"Wah, nemu di mana, Dek?"
Bang Faris baru saja pulang sekolah. Tampak Hamzah duduk di teras rumah sendirian. Di pangkuannya ada seekor kucing kecil berwarna kuning dan putih.
"Di lapangan, Bang. Kasihan, deh," jawab Hamzah sambil mengelus-elus kucing kecil di pangkuannya. "Mengeong-ngeong terus tadi. Makanya aku bawa," lanjut Hamzah.
"Udah izin Mama belum?" tanya Bang Faris lagi.
Hamzah menggeleng lemah. Mama kurang menyukai ada binatang di rumah. Kata mama, nanti rumah jadi bau, karena kotorannya. Padahal, Hamzah suka sekali dengan kucing, lucu, sih.
"Apa itu, Dek?" tanya Mama yang tiba-tiba keluar rumah.
Hamzah langsung berdiri terkejut. Lalu, menyembunyikan kucing di belakang punggungnya. Hamzah takut, kalau mama menyuruh membuang kucing itu.
"Kucing, Ma." Yang jawab adalah Bang Faris.
"Hamzah janji bersihin kotorannya, Ma. Jangan disuruh buang, ya, Ma," pinta Hamzah memelas.
Mama hanya diam. Melihat janji dan kesungguhan Hamzah, hati Mama tersentuh.Mama tersenyum dan membolehkan Hamzah memelihara kucing kecil itu. "Letak dulu kucingnya, kita mau makan," ujar Mama lagi.
Bujang kecil itu kegirangan. Lalu melepaskan kucingnya di halaman, dan masuk ke dalam rumah.
Setelah makan, Hamzah tidak menemukan kucing tadi. Ke mana dia? Bang Faris pun ikut mencari. Lalu terdengar suara meongan kucing di balik tanaman bunga Mama.
Bang Faris mengambil kucing yang tampak kotor sekali. "Sepertinya jatuh ke got, Dek." Bang Faris memperlihatkan kucing ke arah Hamzah.
"Kenapa kucingnya?" tanya Mama yang akan menyapu halaman.
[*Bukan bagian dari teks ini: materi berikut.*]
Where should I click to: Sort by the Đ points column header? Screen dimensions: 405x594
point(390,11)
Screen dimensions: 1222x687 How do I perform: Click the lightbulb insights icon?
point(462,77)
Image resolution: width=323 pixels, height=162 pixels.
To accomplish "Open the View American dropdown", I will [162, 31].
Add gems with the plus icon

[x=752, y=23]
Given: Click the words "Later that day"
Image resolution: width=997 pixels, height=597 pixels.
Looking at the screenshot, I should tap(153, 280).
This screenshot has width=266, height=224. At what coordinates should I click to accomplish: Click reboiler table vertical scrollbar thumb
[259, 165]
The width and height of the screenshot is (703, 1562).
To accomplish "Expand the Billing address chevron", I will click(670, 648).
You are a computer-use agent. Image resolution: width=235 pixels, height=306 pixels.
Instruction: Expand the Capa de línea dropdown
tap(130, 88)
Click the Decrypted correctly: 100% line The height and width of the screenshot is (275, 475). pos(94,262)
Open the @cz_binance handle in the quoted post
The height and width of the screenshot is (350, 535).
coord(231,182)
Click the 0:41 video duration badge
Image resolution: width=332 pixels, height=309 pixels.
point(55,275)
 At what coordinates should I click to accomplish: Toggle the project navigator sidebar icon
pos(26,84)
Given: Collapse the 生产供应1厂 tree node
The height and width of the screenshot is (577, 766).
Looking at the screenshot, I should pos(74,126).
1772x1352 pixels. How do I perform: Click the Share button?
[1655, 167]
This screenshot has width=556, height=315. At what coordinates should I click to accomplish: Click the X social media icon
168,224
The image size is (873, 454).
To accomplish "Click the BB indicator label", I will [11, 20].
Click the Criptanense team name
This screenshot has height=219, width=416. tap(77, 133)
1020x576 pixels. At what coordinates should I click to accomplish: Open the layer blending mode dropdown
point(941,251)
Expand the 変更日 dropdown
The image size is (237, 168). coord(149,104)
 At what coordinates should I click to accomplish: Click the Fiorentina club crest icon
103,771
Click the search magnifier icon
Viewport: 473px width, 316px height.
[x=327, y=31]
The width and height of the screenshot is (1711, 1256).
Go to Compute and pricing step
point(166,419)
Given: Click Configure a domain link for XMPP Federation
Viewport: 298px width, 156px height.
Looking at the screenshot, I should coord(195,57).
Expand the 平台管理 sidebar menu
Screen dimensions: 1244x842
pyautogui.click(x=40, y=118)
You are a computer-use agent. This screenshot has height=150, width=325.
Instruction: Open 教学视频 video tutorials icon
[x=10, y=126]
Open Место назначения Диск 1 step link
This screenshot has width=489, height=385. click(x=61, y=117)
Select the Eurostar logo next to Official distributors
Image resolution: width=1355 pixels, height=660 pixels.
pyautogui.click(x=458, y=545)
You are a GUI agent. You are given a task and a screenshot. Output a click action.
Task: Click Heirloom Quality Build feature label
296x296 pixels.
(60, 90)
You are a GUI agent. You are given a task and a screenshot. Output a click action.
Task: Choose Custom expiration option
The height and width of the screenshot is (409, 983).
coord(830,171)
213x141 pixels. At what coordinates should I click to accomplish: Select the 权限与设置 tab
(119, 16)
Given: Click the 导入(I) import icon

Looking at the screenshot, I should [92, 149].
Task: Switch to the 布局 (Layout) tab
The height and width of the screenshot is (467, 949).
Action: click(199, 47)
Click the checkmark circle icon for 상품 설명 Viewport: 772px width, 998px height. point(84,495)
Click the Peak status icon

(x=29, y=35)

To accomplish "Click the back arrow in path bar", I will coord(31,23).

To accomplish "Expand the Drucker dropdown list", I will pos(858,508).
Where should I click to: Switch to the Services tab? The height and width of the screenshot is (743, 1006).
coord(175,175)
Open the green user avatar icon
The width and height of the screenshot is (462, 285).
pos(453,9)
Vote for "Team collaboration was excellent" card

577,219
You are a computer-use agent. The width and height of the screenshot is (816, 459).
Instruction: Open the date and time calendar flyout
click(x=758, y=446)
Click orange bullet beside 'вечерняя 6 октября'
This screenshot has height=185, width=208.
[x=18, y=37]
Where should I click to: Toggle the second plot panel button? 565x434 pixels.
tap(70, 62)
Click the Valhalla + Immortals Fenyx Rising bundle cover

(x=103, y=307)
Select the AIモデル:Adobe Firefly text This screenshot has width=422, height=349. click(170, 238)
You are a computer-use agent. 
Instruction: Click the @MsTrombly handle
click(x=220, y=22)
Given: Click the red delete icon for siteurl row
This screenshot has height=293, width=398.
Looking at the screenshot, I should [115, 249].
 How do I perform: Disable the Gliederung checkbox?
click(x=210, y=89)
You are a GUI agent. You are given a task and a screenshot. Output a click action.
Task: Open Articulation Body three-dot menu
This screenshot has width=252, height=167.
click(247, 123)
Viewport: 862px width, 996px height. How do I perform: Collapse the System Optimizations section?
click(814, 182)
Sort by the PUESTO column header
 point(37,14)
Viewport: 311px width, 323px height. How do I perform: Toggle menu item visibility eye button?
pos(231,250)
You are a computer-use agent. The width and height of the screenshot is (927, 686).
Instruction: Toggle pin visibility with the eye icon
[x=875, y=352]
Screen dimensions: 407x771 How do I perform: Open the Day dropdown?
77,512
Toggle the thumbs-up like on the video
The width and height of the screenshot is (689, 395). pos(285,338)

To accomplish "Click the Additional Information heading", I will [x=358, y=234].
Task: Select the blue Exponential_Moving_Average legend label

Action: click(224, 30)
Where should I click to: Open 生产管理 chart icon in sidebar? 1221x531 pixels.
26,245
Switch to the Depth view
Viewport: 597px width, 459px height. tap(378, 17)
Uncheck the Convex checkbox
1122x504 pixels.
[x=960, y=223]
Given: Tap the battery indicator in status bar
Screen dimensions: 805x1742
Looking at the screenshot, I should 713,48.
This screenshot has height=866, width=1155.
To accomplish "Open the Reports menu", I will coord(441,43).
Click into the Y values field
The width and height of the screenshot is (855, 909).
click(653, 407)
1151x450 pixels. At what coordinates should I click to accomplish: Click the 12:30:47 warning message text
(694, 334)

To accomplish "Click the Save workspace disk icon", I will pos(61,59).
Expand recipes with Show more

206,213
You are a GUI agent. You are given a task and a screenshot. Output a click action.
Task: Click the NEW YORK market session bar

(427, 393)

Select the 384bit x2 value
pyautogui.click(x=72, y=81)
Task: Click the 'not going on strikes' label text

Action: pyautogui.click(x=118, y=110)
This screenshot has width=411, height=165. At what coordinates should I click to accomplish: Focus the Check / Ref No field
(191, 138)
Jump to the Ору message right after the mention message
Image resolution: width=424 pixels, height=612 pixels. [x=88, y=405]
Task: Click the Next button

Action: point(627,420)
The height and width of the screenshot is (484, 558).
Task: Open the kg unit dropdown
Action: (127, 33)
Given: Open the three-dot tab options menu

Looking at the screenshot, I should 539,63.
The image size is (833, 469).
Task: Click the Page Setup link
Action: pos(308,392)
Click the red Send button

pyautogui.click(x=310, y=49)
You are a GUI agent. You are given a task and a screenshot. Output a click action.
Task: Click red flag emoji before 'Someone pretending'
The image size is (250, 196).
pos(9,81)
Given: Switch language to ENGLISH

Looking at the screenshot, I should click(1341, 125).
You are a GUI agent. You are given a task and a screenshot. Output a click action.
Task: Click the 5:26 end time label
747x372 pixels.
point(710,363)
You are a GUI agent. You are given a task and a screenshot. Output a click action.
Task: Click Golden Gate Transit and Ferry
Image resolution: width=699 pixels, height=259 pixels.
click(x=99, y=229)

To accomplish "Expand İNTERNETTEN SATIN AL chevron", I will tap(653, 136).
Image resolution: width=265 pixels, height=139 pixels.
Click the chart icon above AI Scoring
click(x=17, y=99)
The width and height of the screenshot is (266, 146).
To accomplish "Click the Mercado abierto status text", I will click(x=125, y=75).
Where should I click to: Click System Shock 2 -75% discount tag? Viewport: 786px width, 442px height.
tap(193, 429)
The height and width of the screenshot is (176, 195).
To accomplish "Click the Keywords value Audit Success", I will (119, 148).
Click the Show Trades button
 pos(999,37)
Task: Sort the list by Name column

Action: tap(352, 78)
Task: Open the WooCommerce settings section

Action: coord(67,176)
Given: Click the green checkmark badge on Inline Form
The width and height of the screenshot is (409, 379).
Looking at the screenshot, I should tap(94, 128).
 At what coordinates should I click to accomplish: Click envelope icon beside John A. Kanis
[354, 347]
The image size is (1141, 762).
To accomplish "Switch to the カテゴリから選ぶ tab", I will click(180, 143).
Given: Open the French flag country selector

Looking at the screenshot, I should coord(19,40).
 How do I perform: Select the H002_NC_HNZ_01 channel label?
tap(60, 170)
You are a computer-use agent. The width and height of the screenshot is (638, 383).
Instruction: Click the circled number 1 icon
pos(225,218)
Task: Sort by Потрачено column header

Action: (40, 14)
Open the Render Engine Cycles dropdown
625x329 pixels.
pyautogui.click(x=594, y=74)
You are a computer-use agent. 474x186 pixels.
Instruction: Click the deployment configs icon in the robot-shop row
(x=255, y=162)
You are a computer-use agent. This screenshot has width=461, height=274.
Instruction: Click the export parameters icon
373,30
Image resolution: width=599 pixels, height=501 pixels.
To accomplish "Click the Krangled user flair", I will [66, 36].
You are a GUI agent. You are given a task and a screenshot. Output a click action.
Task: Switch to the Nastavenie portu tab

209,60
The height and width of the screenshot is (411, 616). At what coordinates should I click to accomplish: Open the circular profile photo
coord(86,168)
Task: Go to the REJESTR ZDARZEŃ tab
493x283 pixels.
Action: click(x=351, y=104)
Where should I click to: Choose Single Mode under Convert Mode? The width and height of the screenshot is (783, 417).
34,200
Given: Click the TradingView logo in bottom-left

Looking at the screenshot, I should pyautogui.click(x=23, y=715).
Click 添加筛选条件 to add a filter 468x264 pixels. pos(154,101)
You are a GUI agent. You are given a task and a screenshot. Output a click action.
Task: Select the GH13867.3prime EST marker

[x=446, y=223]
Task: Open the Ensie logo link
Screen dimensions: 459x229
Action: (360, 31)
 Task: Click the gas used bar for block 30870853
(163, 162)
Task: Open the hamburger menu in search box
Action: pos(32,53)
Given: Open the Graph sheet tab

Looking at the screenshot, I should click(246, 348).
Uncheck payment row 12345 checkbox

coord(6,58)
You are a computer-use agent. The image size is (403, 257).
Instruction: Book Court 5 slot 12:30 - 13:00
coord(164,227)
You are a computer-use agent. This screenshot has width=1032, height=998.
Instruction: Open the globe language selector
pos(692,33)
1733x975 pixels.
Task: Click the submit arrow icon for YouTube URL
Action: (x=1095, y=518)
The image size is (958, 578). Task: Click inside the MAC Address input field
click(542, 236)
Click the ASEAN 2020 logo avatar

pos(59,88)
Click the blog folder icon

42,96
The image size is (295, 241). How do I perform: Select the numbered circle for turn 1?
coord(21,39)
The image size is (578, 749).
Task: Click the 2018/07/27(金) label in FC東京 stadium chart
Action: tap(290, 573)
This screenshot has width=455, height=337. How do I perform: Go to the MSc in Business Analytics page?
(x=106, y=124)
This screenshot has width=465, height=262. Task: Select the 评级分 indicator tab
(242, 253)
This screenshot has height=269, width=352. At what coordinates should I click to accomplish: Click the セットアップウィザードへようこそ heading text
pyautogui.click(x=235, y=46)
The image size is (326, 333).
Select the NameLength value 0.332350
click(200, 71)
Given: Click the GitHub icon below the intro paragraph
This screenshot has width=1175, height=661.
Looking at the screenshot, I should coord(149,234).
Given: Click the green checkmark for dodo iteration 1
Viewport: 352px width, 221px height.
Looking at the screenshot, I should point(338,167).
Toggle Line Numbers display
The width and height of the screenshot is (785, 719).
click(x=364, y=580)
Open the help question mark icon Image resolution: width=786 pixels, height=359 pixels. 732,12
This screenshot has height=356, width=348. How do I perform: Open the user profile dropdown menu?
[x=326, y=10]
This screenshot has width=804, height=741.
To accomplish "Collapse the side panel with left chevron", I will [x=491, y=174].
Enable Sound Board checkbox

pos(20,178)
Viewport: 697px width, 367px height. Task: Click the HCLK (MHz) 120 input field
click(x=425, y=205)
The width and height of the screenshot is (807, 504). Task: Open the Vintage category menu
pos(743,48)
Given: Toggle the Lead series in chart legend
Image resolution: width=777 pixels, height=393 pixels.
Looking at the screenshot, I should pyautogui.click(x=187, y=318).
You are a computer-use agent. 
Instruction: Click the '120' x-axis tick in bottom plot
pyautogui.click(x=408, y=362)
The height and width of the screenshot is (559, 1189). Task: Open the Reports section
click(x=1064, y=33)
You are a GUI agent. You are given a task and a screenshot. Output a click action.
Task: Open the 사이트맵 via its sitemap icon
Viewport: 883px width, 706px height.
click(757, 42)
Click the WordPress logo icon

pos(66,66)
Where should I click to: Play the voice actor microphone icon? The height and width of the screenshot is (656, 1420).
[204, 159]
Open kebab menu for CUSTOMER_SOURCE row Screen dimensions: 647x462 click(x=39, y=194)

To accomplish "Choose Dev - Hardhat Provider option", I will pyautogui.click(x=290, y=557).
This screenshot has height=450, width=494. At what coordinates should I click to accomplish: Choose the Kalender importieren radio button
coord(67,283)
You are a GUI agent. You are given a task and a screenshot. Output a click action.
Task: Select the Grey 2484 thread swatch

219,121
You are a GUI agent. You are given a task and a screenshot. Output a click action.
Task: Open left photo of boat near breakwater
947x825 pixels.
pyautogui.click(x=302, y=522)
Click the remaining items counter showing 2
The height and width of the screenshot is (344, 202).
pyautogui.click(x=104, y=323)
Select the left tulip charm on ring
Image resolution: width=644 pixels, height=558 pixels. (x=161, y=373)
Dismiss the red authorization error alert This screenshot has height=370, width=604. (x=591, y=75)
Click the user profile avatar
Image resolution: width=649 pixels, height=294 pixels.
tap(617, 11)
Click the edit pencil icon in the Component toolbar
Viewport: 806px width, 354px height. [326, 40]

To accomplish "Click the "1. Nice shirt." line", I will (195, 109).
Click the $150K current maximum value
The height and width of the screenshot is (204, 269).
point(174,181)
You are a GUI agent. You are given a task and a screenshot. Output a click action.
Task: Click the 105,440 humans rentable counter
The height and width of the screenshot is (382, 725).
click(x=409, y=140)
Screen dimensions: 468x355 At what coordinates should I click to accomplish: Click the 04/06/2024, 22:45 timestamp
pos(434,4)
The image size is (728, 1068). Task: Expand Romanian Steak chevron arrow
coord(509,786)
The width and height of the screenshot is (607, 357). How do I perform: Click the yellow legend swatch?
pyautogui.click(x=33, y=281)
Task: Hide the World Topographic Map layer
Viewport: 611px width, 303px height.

Bang Faris dan Hamzah hanya diam memperlihatkan kucing kepada Mama.
"Gak boleh di bawa ke rumah, ya!" tegas Mama memperingatkan Hamzah.
"Gimana, dong, Bang?" tanya Hamzah hampir menangis.
"Tenang, kita letak aja dulu. Nanti bakal bersih sendiri. Yuk, kita buatkan dia makanan dulu."
Walaupun Hamzah ragu, tapi dia tetap mengikuti Bang Faris ke rumah.
Tidak lama kemudian mereka kembali mendekati si kucing. Ternyata, badannya sudah bersih lagi.
"Wah, gak kotor lagi," sorak Hamzah senang.
"Kenapa bisa bersih sendiri, ya?" tanya Mama ikut melihat.
"Dia bisa mandi sendiri, Ma."
Kemudian, Bang Faris bercerita bahwa Tadi di sekolahnya, dia belajar tentang lidah kucing. Lidah kucing yang datar itu, ditutupi benjolan yang runcing, begitu penjelasannya. Tetapi, Bang Faris lupa apa nama benjolan di lidah kucing.
"Ooh, karena itu ya, dia bisa membersihkan badannya sendiri. Masyaallah," ucap Mama takjub.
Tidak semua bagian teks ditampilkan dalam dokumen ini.